Flecker welcomed the comment and responded that authority control is indeed useful, particularly under specific segments; the example he used was a search of personal names. Flecker also stated that the power is not to be found in the results of a search, but in the manipulation of the resulting sets. The product "Endeca" does need structured data, but the product "Grokker" does not. Google does not rely on structured data, or intellectual analysis; their engineers have absolute faith in having the machine solve all the problems.

This raised the concern that there is no need for cataloging, but just indexing, seeing how search engines simply rely on the texts of works.

Another participant remarked that the relationships across formats and content that are expressed in OPACs make a significant contribution and should be highly valued. OPACs enable unique identification of an item and thereby enrich search engines. Flecker countered this statement by saying that the relationships expressed are only useful in small closed environments of small collections; he pointed to how libraries have already given away the handling of serial publications.

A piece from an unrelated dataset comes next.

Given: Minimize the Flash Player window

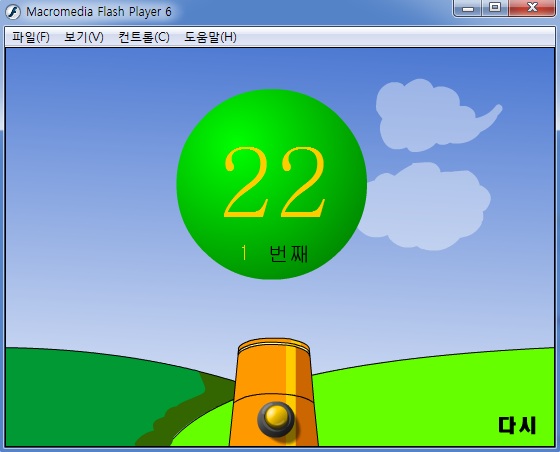Looking at the screenshot, I should (x=468, y=8).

Some materials are not digitized and Flecker further stated that Harvard has put its old catalogs online and that Google intends to digitize all of Harvard's collections.

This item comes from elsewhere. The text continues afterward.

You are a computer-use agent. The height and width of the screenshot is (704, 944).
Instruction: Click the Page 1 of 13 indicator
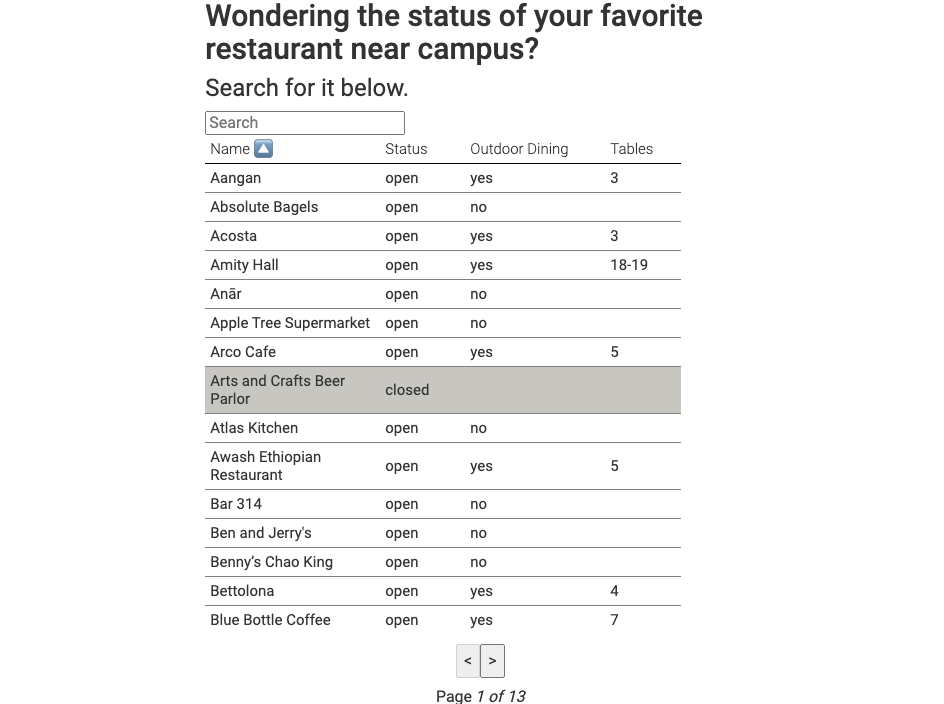[x=480, y=696]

In defense of the OPAC the fact still remains that Google is unable to search across all languages and formats. Currently, search engines are English-language centric, which Flecker acknowledged.

Is an Internet engine able to search across email, the internet, and local files simultaneously queried another member of the audience?

Flecker stated that cataloging is "hand-crafted metadata" and closed by asking the provocative question "Are librarians cataloging for a few old crusty professors at Harvard?"

New Time Slot for the PCC Participants' Meeting

Sellberg solicited audience feedback regarding a change in the time that the Sunday night PCC Participants' Meeting is to be held and suggested that the meeting be moved to a 5:00-6:30 P.M. time slot; participants expressed concerns ranging from the NISO meeting that is scheduled from 4:00-6:00 P.M. on Sundays with its open standards forums to MARBI reserving time for its meeting until 5:30 P.M. Additionally, many vendor parties are slated for Sunday evening and are potentially a big draw, thereby causing a conflict. David Banush, Cornell, felt that discussion of the topic was moot since there will always be conflicts and that people need to make choices. He asked that a decision be announced and suggested that the 5:00 - 6:30 P.M. time slot be approved. Sellberg agreed; therefore, the PCC Sunday night meeting will be held during that time at the ALA Annual Conference in Chicago.

Presentation of the PCC Certificate of Appreciation

David Van Hoy

Les Hawkins, CONSER Coordinator, closed the evening by presenting a PCC Certificate of Appreciation to David Van Hoy, Massachusetts Institute of Technology, on the occasion of his retirement in recognition of his service and dedication to the CONSER Program and of the many significant contributions he made to the Program for Cooperative Cataloging during his career.